DataManager is a simple class for managing data produced by multiple
runs of a simulation carried out in separate processes or machines. Each
process is assigned a unique ID and Python Shelf object to write its data
to. Each shelf is a dictionary whose keys must be strings. The DataManager
can collate information across multiple shelves using the get(key) method,
which returns a dictionary with keys the unique session names, and values
the value written in that session (typically only the values will be of
interest). If each value is a tuple or list then you can use the
get_merged(key) to get a concatenated list. If the data type is more
complicated you can use the get(key) method and merge by hand. The idea
is each process generates files with names that do not interfere with each
other so that there are no file concurrency issues, and then in the data
analysis phase, the data generated separately by each process is merged
together.
Methods:
- get(key)
- Return dictionary with keys the session names, and values the values
stored in that session for the given key.
- get_merged(key)
- Return a single list of the merged lists or tuples if each value for
every session is a list or tuple.
- get_matching(match)
- Returns a dictionary with keys the keys matching match and values
get(key). If match is a string, a matching key has to start with that
string. If match is a function, a key matches if match(key).
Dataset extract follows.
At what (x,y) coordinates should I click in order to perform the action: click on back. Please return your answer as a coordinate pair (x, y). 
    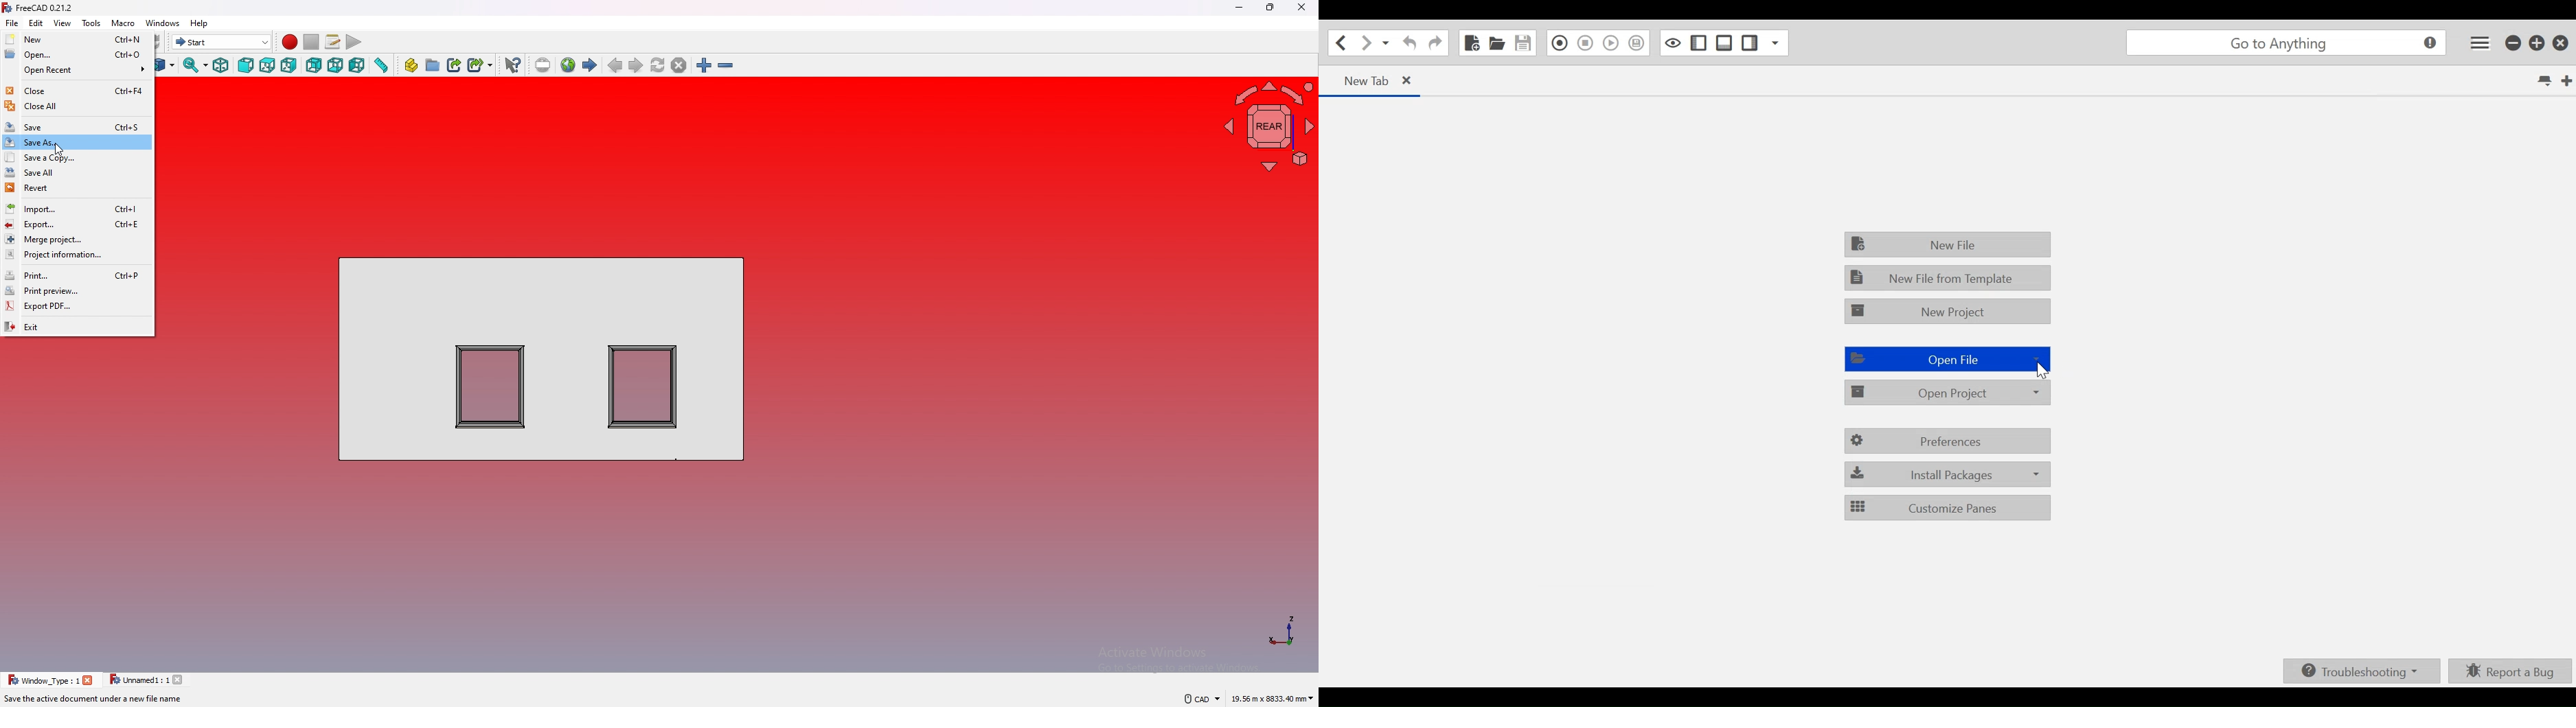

- get_merged_matching(match)
- Like get_merged(key) but across all keys that match.
- get_flat_matching(match)
- Returns a straight list of every value session[key] for all sessions
and all keys matching match.
- iteritems()
- Returns all (key, value) pairs, for each Shelf file, as an iterator
(useful for large files with too much data to be loaded into memory).
- itemcount()
- Returns the total number of items across all the Shelf files.
- keys()
- A list of all the keys across all sessions.
- session()
- Returns a randomly named session Shelf, multiple processes can write to
these without worrying about concurrency issues.
- computer_session()
- Returns a consistently named Shelf specific to that user and computer,
only one process can write to it without worrying about concurrency issues.
- locking_session(), locking_computer_session()
- Returns a LockingSession object, a limited proxy to the underlying
Shelf which acquires and releases a lock before and after every
operation, making it safe for concurrent access.
- session_filenames()
- A list of all the shelf filenames for all sessions.
- make_unique_key()
- Generates a unique key for inserting an element into a session without
overwriting data, uses uuid4.
Attributes:
- basepath
- The base path for data files.
- computer_name
- A (hopefully) unique identifier for the user and computer, consists of
the username and the computer network name.
- computer_session_filename
- The filename of the computer-specific session file. This file should
only be accessed by one process at a time, there’s no way to protect
against concurrent write accesses causing it to be corrupted.